Stores’ responsibility to protect people from slip-and-fall accidents

31 Oct, 2014
By: Donald W Fohrman

In a recent slip-and-fall lawsuit, a woman slipped on a puddle on her way to the bathroom in a supermarket, and as a consequence of the fall, she sustained serious injuries. The court determined the janitorial company was at fault because one of its employees left the water on the floor, but the owner of the store was also liable for neglecting to maintain a safe environment. Illinois holds business owners responsible for the safety of their customers.

Business owners must remove hazards in a timely manner

There are many potential sources for dangers such as slippery surfaces. A person who is injured in a fall needs to determine the reason before leaving the premises. A slick floor is often the cause, and substances that create hazards include the following:

  • Water, ice or snow
  • Oil or grease
  • Floor wax or polish
  • Food debris or foreign objects

Once the cause has been identified, there must also be evidence that the hazard has been on the floor long enough for the business owner to have discovered it, and ample time given for its removal as well. The longer a risk is present, the more likely it is for the owner to be held liable.
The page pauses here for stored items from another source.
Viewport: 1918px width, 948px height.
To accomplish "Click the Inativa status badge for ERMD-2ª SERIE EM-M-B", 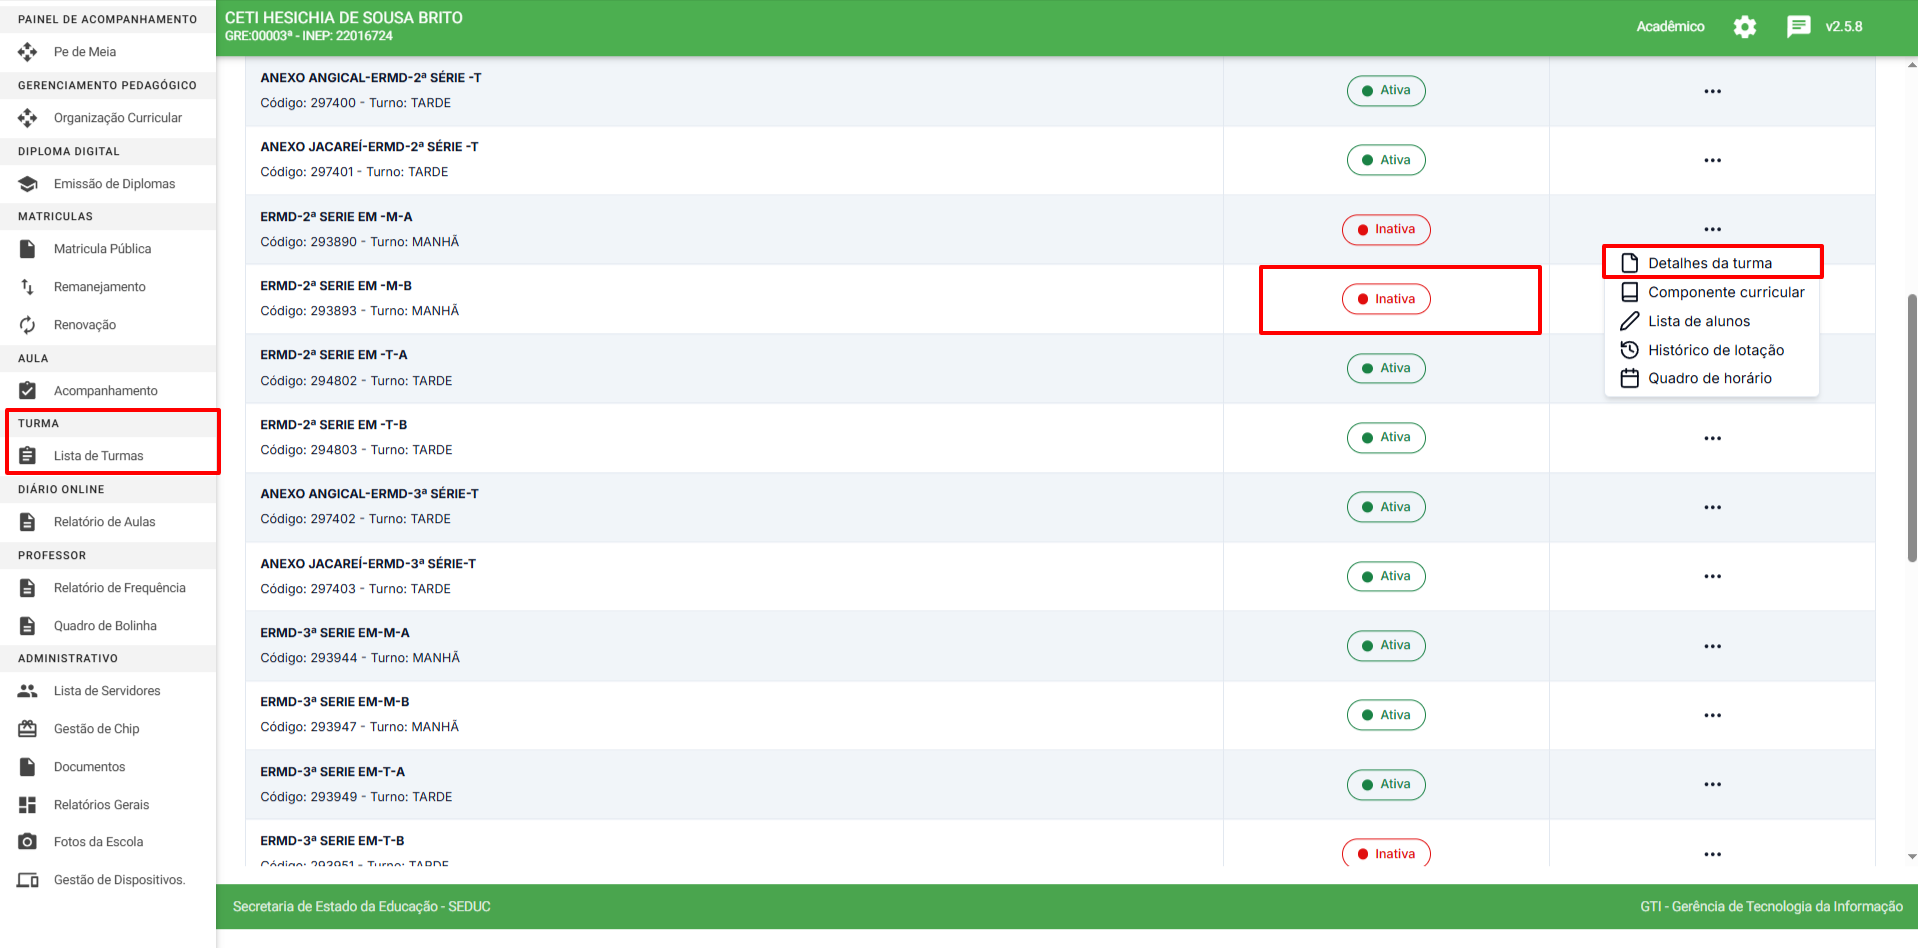I will tap(1386, 299).
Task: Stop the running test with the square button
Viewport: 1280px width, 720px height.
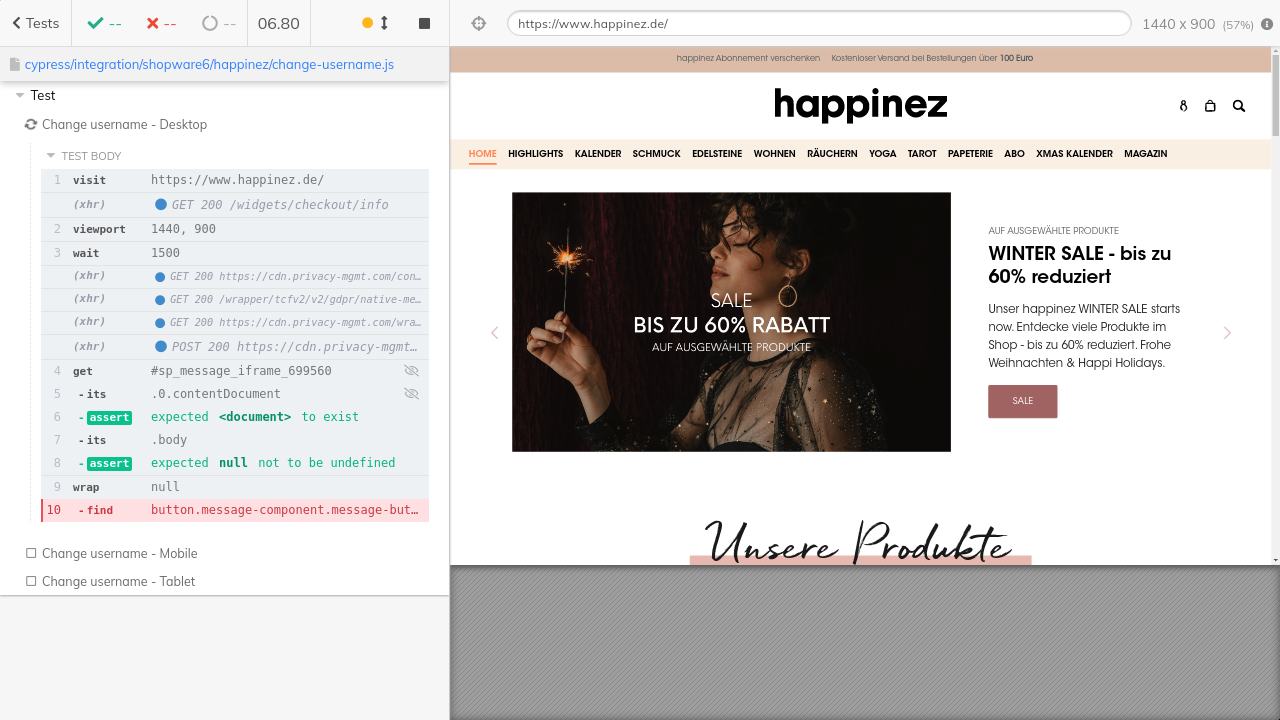Action: pos(424,23)
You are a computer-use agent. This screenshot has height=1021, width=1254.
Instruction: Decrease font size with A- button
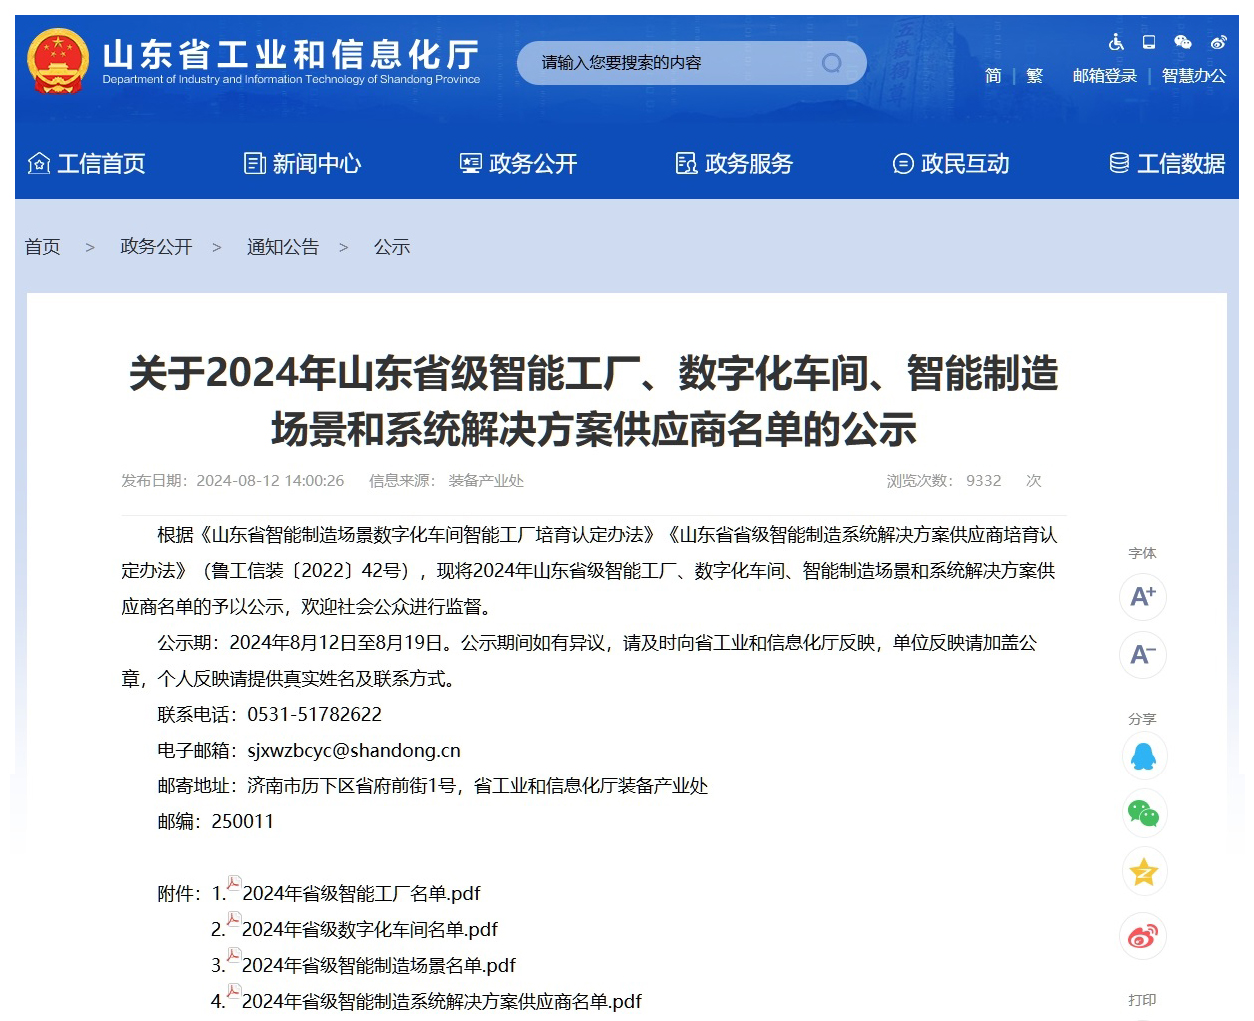tap(1143, 655)

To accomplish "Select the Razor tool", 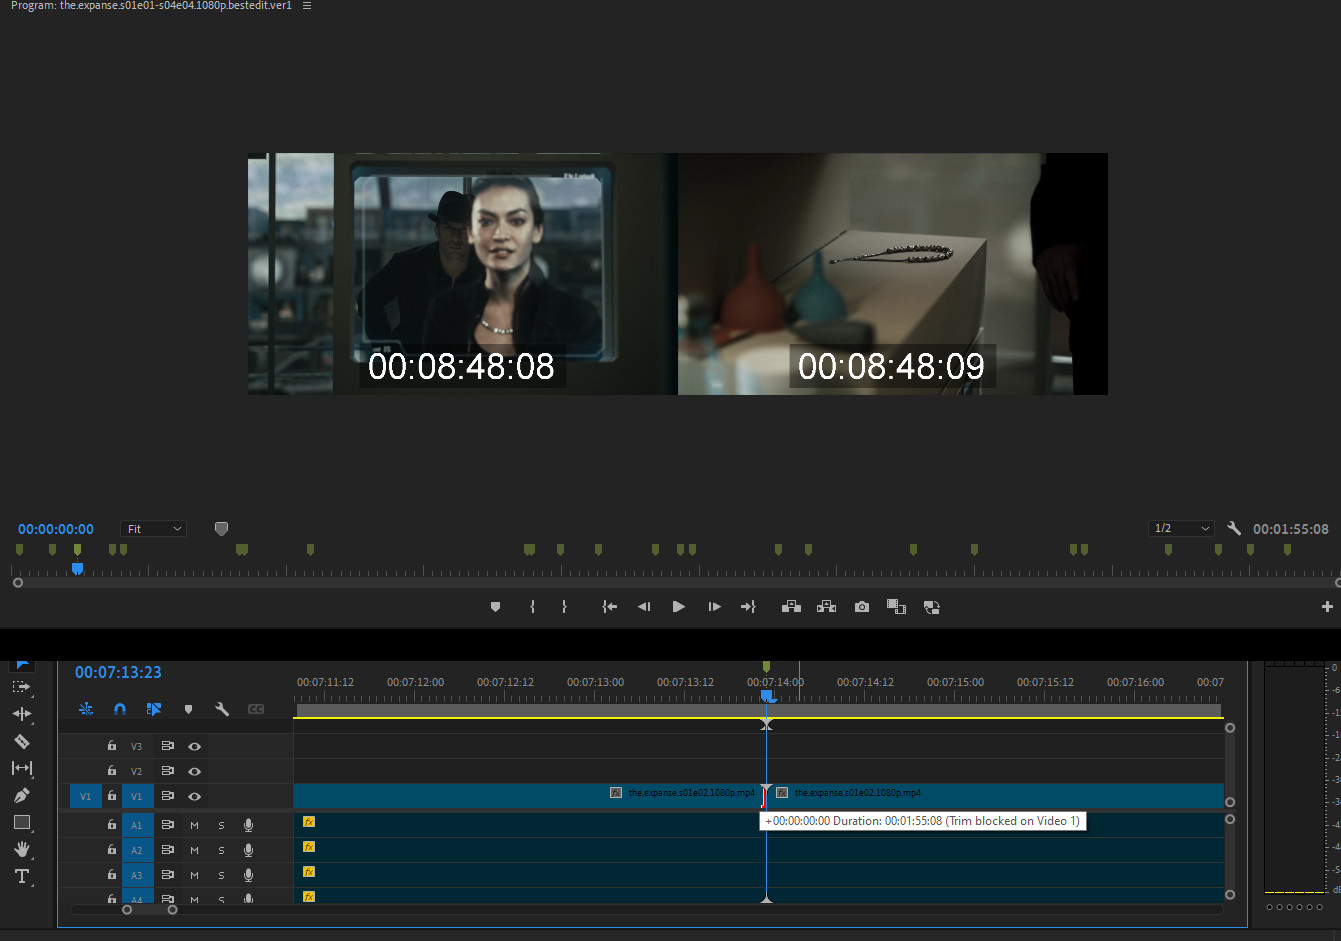I will click(21, 742).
Negligence must be established

A successful negligence claim depends on the court determining if a reasonable person would have taken steps to avoid or remove the danger, but the victim must also prove that the fall did not occur because of personal carelessness. For example, an individual who acts in an inappropriate or unsafe way or ignores proper warnings of a slippery surface, such as a wet floor sign, usually cannot successfully claim that the owner of the store is at fault.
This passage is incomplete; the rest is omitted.